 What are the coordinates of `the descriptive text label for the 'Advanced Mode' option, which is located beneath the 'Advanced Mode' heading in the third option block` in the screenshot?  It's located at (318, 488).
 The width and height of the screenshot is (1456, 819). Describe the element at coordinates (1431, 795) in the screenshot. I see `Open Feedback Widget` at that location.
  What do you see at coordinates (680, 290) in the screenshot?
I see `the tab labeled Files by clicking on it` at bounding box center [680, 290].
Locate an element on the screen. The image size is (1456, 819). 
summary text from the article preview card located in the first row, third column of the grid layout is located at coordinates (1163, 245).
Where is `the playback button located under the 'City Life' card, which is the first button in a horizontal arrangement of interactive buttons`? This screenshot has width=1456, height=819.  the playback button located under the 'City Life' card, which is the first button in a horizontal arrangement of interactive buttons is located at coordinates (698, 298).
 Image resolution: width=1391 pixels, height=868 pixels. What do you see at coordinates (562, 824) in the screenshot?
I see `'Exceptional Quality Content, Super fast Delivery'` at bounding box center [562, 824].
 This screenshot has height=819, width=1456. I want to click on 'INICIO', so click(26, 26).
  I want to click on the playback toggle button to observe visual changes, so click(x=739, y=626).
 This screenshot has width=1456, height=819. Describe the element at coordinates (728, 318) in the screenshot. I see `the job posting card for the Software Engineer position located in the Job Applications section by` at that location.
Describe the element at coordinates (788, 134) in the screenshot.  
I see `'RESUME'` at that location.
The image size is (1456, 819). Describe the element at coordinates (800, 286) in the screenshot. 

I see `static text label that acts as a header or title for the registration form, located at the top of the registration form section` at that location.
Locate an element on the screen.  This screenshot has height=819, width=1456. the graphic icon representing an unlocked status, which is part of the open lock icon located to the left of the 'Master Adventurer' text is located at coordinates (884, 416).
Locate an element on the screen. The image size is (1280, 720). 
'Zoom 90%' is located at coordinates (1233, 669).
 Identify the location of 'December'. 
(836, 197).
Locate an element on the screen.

◆ **TASK STATEMENT**: Copy every one of the records above without any change.

◆ **OUTPUT OF THE EXERCISE**:
 What are the coordinates of `the descriptive text label for the 'Advanced Mode' option, which is located beneath the 'Advanced Mode' heading in the third option block` in the screenshot?  It's located at (318, 488).
 The width and height of the screenshot is (1456, 819). Describe the element at coordinates (1431, 795) in the screenshot. I see `Open Feedback Widget` at that location.
  What do you see at coordinates (680, 290) in the screenshot?
I see `the tab labeled Files by clicking on it` at bounding box center [680, 290].
Locate an element on the screen. The image size is (1456, 819). 
summary text from the article preview card located in the first row, third column of the grid layout is located at coordinates (1163, 245).
Where is `the playback button located under the 'City Life' card, which is the first button in a horizontal arrangement of interactive buttons`? This screenshot has width=1456, height=819.  the playback button located under the 'City Life' card, which is the first button in a horizontal arrangement of interactive buttons is located at coordinates (698, 298).
 Image resolution: width=1391 pixels, height=868 pixels. What do you see at coordinates (562, 824) in the screenshot?
I see `'Exceptional Quality Content, Super fast Delivery'` at bounding box center [562, 824].
 This screenshot has height=819, width=1456. I want to click on 'INICIO', so click(26, 26).
  I want to click on the playback toggle button to observe visual changes, so click(x=739, y=626).
 This screenshot has width=1456, height=819. Describe the element at coordinates (728, 318) in the screenshot. I see `the job posting card for the Software Engineer position located in the Job Applications section by` at that location.
Describe the element at coordinates (788, 134) in the screenshot.  
I see `'RESUME'` at that location.
The image size is (1456, 819). Describe the element at coordinates (800, 286) in the screenshot. 

I see `static text label that acts as a header or title for the registration form, located at the top of the registration form section` at that location.
Locate an element on the screen.  This screenshot has height=819, width=1456. the graphic icon representing an unlocked status, which is part of the open lock icon located to the left of the 'Master Adventurer' text is located at coordinates (884, 416).
Locate an element on the screen. The image size is (1280, 720). 
'Zoom 90%' is located at coordinates (1233, 669).
 Identify the location of 'December'. 
(836, 197).
Locate an element on the screen.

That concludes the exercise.